Forward chunks to the client

Each chunk from the async iterator is written directly to the response with res.write(content). The response is finalised with res.end() once the stream is exhausted.
5

Handle errors gracefully

If an error occurs before any headers are sent, the handler sends a 500 JSON response. If headers have already been flushed (mid-stream), it calls res.end() to close the connection cleanly.

CORS middleware

middlewares/cors.js exports a corsMiddleware factory that wraps the cors npm package with an explicit origin allowlist:
import cors from 'cors';

const ACCEPTED_ORIGINS = [
  'http://localhost:5173'
]

export const corsMiddleware = ({ acceptedOrigins = ACCEPTED_ORIGINS } = {}) => {
  return cors({
    origin: (origin, callback) => {
      if (!origin) {
        return callback(null, true);
      }

      if (acceptedOrigins.includes(origin)) {
        return callback(null, true);
      }
      console.log(origin)
      return callback(new Error('Origen no permitido'));
    }
  })
}
Requests with no Origin header (e.g. server-to-server or same-origin calls) are allowed through unconditionally.
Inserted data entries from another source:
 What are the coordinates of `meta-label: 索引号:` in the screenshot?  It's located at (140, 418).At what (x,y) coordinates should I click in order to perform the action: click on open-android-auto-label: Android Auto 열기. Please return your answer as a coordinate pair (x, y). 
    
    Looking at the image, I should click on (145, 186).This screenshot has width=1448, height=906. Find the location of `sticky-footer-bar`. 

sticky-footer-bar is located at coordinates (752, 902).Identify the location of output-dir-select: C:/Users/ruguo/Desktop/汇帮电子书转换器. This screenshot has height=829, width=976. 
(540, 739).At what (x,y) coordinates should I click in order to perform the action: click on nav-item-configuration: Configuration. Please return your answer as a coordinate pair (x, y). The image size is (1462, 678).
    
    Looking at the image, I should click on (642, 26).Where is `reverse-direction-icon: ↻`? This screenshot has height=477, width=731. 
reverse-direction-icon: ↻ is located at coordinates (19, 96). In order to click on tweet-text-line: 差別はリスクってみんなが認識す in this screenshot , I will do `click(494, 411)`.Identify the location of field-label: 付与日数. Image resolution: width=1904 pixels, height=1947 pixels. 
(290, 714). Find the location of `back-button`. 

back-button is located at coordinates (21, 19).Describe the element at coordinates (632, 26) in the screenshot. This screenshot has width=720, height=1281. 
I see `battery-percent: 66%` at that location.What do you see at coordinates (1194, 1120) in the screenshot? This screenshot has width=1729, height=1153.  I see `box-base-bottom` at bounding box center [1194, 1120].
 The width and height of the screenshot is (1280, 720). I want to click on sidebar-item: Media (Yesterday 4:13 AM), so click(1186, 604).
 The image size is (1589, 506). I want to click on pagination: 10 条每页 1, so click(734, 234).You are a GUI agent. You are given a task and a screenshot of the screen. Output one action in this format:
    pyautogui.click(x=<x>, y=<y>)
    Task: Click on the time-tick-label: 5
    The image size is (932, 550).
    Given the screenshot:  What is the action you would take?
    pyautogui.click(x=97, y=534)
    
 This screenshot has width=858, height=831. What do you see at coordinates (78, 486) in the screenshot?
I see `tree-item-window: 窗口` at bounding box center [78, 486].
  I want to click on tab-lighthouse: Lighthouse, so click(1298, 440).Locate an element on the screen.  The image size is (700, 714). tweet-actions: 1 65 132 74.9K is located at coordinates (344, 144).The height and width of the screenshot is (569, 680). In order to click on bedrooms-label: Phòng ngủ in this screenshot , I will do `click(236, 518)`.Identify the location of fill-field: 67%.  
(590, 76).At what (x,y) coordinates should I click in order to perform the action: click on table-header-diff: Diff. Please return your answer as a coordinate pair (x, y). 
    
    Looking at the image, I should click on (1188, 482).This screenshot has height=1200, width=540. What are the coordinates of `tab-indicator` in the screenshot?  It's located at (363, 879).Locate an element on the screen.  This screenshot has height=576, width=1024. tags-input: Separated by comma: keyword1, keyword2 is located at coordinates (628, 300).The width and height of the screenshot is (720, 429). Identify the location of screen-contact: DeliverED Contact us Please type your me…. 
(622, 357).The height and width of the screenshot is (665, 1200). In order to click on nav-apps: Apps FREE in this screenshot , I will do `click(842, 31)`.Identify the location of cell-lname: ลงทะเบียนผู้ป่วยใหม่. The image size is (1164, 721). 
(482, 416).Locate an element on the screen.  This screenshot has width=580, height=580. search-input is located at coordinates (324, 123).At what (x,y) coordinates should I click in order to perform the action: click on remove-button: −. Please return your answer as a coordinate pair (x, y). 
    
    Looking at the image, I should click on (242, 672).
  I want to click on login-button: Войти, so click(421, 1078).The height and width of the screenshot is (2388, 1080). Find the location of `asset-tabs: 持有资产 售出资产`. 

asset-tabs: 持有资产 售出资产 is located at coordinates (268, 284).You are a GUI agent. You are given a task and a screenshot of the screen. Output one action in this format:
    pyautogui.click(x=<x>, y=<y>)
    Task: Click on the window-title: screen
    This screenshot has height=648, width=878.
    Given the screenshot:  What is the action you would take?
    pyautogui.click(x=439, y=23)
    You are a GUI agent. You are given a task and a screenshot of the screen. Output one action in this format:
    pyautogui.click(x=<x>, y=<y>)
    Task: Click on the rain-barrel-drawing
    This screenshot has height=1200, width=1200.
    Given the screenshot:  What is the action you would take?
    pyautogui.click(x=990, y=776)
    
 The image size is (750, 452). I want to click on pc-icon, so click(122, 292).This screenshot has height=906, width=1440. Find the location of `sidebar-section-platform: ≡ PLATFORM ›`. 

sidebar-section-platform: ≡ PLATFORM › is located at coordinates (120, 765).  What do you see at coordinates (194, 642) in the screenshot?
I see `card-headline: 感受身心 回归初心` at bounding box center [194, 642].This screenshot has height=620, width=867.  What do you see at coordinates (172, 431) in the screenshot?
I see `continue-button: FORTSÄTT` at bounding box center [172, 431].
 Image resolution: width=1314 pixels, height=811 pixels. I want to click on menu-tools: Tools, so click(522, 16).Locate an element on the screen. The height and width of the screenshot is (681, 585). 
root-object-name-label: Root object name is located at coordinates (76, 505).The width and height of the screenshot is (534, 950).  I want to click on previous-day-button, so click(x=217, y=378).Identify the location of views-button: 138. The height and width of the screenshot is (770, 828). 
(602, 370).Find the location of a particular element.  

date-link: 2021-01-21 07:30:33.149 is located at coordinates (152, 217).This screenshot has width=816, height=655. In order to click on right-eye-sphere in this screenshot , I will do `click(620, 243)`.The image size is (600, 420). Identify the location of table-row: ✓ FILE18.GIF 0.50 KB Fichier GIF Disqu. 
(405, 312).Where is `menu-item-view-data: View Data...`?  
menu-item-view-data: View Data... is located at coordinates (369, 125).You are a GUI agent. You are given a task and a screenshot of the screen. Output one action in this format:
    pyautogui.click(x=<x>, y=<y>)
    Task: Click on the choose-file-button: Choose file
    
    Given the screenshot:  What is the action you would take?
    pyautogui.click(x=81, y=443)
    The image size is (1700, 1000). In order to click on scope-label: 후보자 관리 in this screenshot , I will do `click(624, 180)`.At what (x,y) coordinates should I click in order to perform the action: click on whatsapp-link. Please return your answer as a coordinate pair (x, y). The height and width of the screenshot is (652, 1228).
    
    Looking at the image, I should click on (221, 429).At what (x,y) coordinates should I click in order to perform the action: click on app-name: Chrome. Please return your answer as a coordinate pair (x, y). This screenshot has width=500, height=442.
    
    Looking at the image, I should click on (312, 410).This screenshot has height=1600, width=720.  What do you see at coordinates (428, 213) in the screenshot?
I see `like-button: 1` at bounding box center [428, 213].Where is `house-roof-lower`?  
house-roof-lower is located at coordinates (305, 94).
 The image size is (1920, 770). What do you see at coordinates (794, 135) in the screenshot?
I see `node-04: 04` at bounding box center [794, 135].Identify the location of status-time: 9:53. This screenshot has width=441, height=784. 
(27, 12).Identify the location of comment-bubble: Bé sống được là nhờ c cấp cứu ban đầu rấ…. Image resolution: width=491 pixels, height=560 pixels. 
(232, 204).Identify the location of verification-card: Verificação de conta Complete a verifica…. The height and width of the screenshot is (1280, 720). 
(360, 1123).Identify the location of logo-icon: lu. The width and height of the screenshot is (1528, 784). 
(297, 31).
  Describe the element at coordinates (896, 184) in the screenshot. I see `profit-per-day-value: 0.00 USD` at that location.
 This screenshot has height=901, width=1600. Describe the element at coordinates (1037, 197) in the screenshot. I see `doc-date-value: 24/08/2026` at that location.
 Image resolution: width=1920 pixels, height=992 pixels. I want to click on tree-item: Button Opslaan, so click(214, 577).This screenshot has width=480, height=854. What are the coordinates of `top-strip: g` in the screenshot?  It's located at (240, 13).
Browser requests from any origin not in ACCEPTED_ORIGINS are rejected with an error. In the current index.js the factory is commented out in favour of cors() with open defaults — use corsMiddleware() to lock down the allowed origins in production.

Running the server

# Development — restarts automatically on file changes (nodemon)
npm run dev

# Production — runs directly with Node.js
npm start
The server logs Servidor levantado en http://localhost:1234 on startup. The PORT environment variable overrides the default. The server also sets app.set('trust proxy', 1) so that the rate limiter reads the real client IP when the app is running behind a reverse proxy such as Nginx or Cloudflare.
Job data is loaded from jobs.json into memory when the server starts. Any jobs created or modified via the API are written back to the file, but the in-process rate-limit counters (for /ai) are not persisted — they reset on every restart. There is no database: if jobs.json is deleted or corrupted, all job data is lost. Back up the file before deploying changes to a shared environment.